Federal employment reinstatement


Q. I am eligible for federal employment reinstatement with military preference. I was a GS-12 Step 3 with six years of seniority. I left federal employment in 1986. If I am reinstated as a GS-12, will I re-enter at Step 3 or Step 1? Will I retain my six years of seniority plus four years for my military service?

A. The fact that you are reinstatement eligible doesn’t mean that you have automatic entitlement to a particular grade or step. You’ll have to find a position for which you are qualified and apply for it. Depending on your qualifications, you could be offered one at your previous grade or one above or below it. Part of the step determination may depend on what you are making now.

If you come back to work for the government, you will get credit for you prior years of civilian service. And it will also be used in your annuity calculation, unless you took a refund of your retirement contributions when you left. If so, you’ll have the option of redepositing that amount plus accrued interest or having your annuity reduced acturially based on how much you owe and your age at retirement. Depending on when your active-duty service was performed, you may have to make a deposit to get credit for it.


About Author

Reg Jones was head of retirement and insurance policy at the Office of Personnel Management. Email your retirement-related questions to fedexperts@federaltimes.com.


  1. I have a question I separated from the Federal Government in 2016 as a GS 8-5 In 2019 I came back to a different Federal agency I accepted a GS 6 position and was told that I could not get my GS 8-5 pay because I was separated more the 5 months, I have now been at the job for 2 years and was told that I should have received my GS 8-5 pay rate is this true?

    • The fact that you were separated for more than 5 months when you came back to work was irrelevant. There is no such rule. However, the agency you went to wasn’t required to hire you back at the same grade you had when you left.
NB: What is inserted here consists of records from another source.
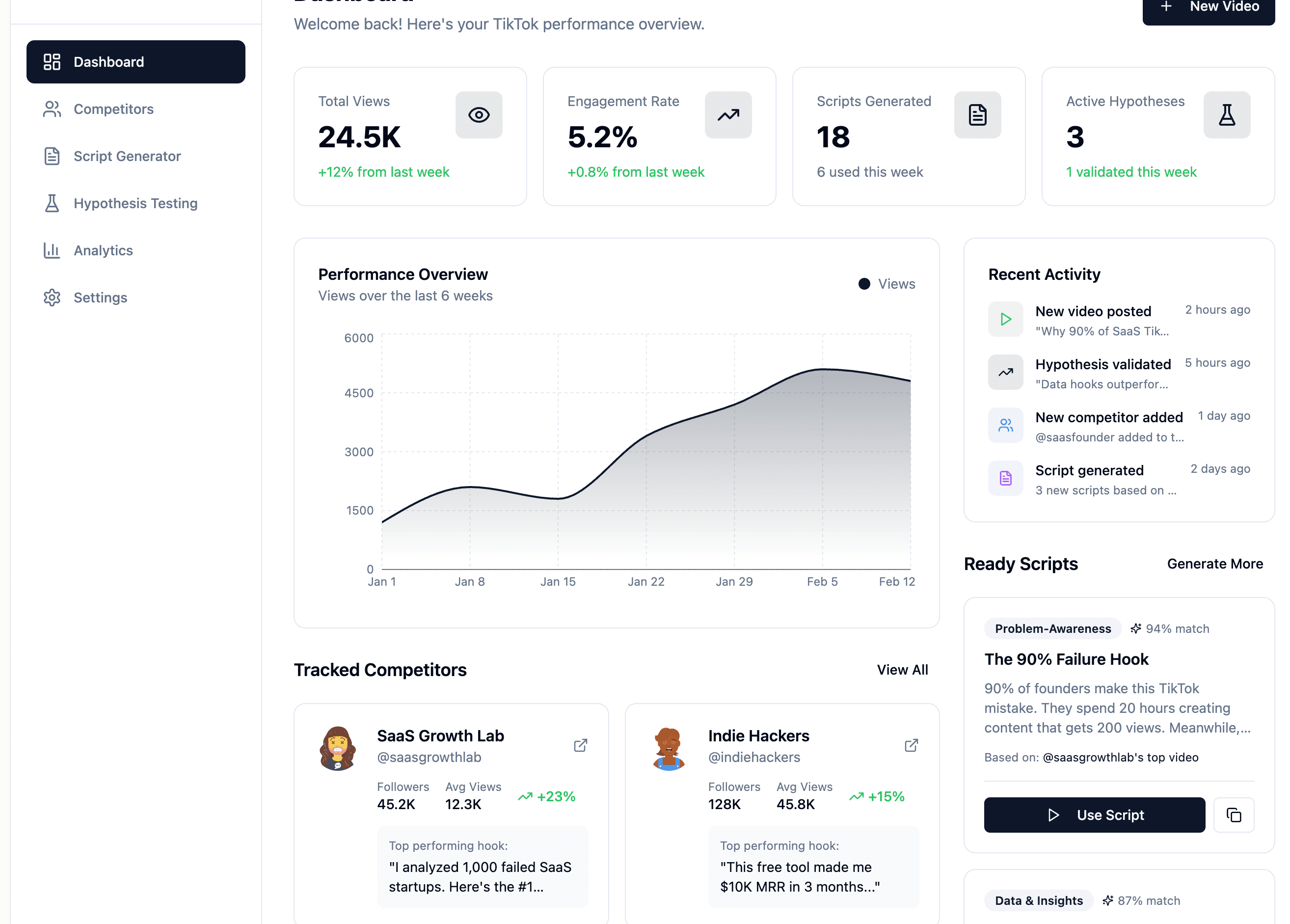Toggle the Views legend on Performance Overview
This screenshot has height=924, width=1290.
coord(886,283)
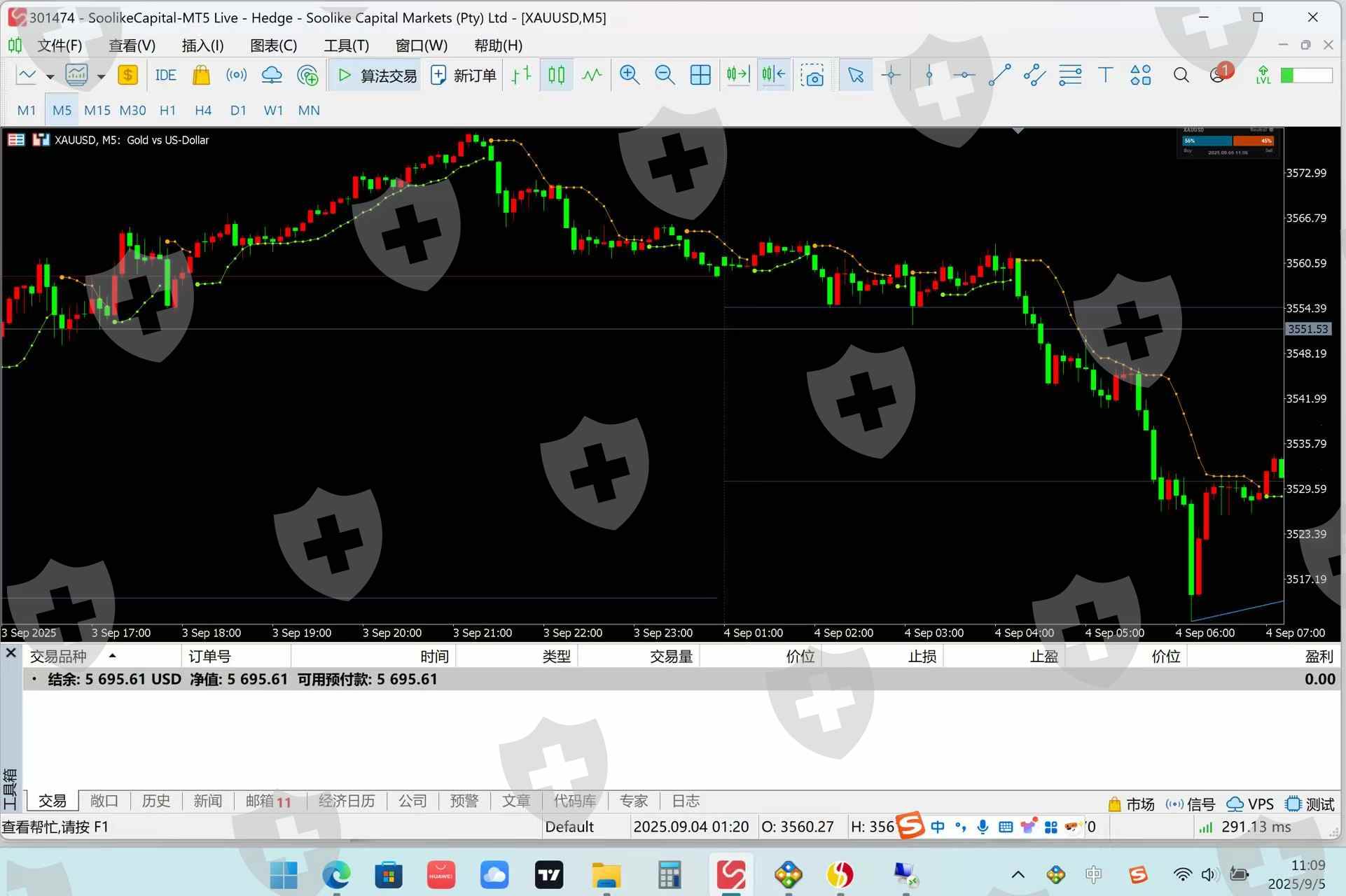Expand the chart type dropdown arrow

[x=50, y=76]
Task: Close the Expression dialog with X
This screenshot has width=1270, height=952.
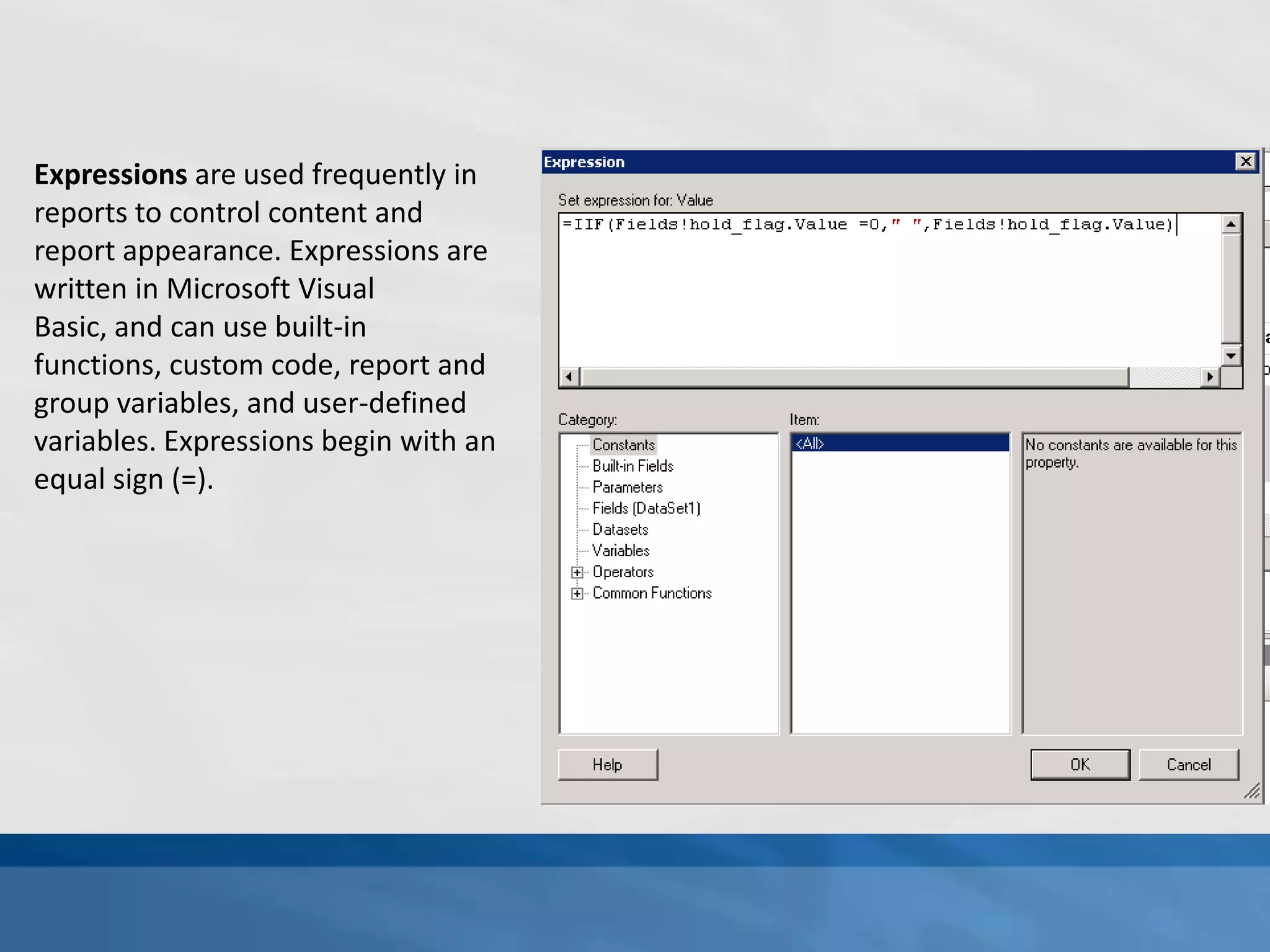Action: [x=1245, y=162]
You could have turned down that offer and asked to be reemployed at your former grade. Whether they agreed would be up to them.
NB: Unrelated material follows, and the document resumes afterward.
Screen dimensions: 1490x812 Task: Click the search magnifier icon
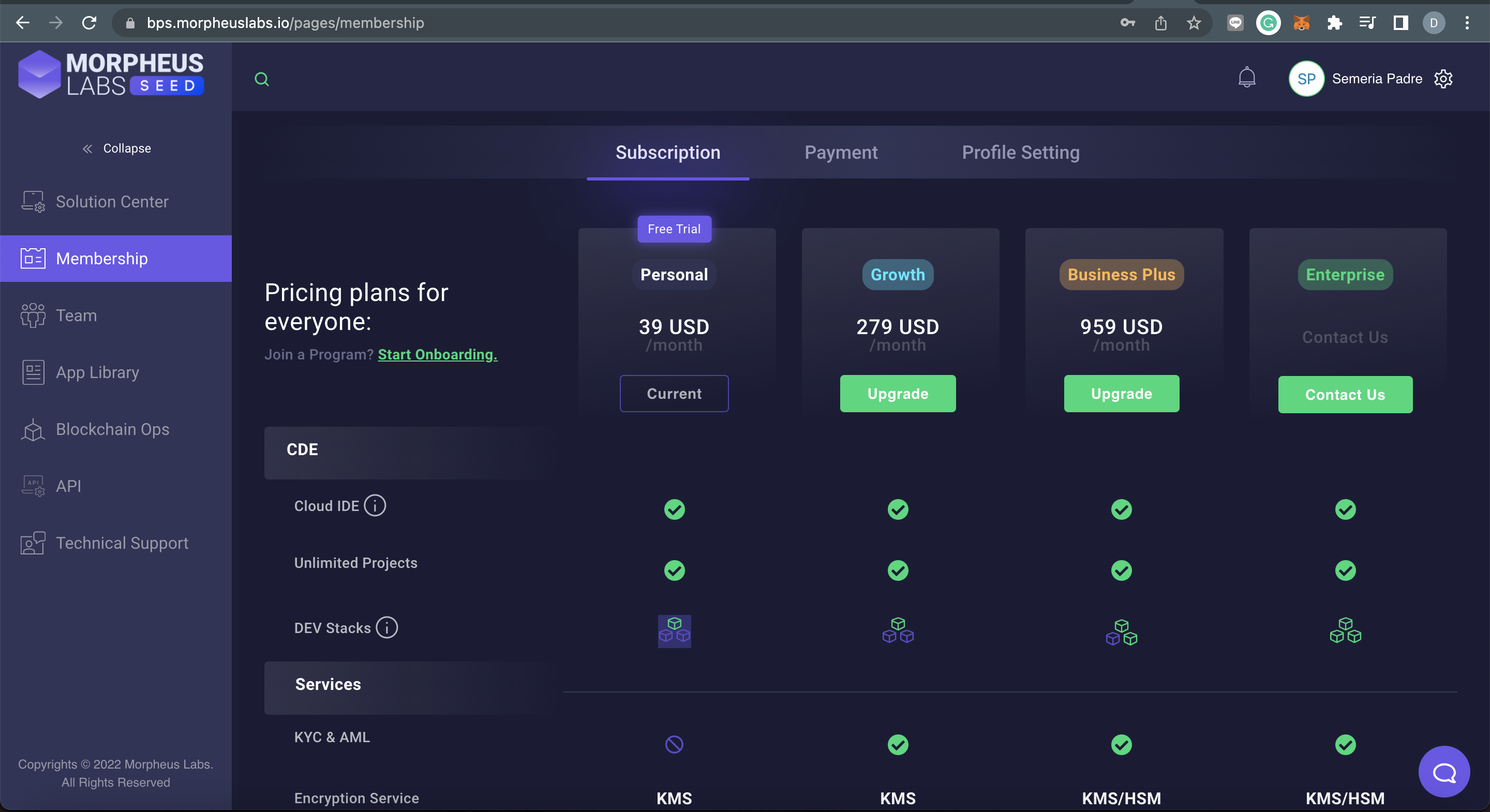point(261,79)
  2. I have a question, I separated from USPS in 1996 after 11 years, 8 months of service. I was recently told that if I went back to USPS now I can request to have my previous years of service reinstated. Is there any truth to these?

        • If you go back to work for the government, your agency personnel office will get your prior service record from the National Records Center in St. Louis, Missouri. If you didn’t ask for a refund of your retirement contributions when you resigned from the government, for service credit purposes it will be as if you had never left. If you did get a refund, you may want to repay that amount, plus accrued interest, so that the time can be used in your annuity computation when you retire from the government.

  3. I was recently reinstated to the same agency I left less than 3 years ago. Prior I was a federal employee with over 15 years. Now that I am back does my reinstatement go back to my original service date or will I have a new service date? I did withdraw my retirement when I left 3 years ago.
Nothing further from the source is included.